* [Document segment]:

In October 2025, Bleecker Street launched Crosswalk, a bespoke event cinema and partnership distribution division focused on event-driven theatrical releases. Crosswalk specializes in programming such as concert films and filmed stage productions, expanding the company’s distribution strategy beyond traditional releases. Early titles under the Crosswalk banner include Stray Kids: The dominATE Experience, a K-pop concert film that debuted at number one at the global box office, as well as the upcoming theatrical release of a filmed version of Hadestown.

==Partnerships==
===2015–2019===

In January 2015 at Sundance Film Festival, Bleecker Street made its first acquisition of worldwide rights with the purchase of Brett Haley's I'll See You In My Dreams At the same time, the company signed a multi-year home entertainment distribution deal with Universal Pictures Home Entertainment, now distributed by Studio Distribution Services, LLC., a joint venture between UPHE and Warner Bros. Home Entertainment. Later in the month, the company signed a multi-year Canadian distribution deal with Elevation Pictures starting with Danny Collins. Bleecker Street followed that up with an exclusive multi-year licensing agreement with Amazon Prime.

In 2019, Bleecker Street partnered with Hulu on a new output deal granting Hulu exclusive SVOD rights to all upcoming Bleecker Street theatrical films. The first film to hit the streaming service in Fall 2019 was Hotel Mumbai.

* [Records provided]:
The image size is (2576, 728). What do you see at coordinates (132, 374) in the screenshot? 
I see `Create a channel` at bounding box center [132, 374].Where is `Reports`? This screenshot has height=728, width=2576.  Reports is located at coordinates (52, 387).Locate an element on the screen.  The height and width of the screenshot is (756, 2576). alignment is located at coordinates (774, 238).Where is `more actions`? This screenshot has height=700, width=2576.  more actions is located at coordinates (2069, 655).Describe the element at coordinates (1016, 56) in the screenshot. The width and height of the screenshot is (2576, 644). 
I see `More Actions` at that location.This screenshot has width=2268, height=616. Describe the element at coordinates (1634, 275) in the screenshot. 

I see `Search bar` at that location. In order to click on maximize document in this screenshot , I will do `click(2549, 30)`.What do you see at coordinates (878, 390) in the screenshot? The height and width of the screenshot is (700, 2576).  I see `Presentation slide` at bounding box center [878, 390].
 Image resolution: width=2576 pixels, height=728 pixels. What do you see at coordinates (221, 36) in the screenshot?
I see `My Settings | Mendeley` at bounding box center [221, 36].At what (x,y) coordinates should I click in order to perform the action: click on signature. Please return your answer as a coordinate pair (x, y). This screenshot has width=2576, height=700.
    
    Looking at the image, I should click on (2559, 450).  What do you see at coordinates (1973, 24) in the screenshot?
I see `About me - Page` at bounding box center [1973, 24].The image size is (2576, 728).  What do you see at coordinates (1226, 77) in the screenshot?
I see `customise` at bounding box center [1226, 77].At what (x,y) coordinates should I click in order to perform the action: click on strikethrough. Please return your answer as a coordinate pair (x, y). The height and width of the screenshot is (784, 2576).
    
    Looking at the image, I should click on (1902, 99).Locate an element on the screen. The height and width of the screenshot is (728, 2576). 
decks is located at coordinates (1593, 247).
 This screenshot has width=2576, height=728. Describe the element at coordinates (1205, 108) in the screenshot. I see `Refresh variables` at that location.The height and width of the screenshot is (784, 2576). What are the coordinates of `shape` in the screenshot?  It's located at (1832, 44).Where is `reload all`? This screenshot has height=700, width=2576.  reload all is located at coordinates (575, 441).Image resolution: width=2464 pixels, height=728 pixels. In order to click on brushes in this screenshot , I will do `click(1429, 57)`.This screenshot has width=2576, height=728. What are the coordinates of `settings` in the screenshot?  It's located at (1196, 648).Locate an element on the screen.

* [Task description]:
In the text on Bleecker Street, which film was the first to reach Hulu under the 2019 output deal?

* [Answer to this task]:
Hotel Mumbai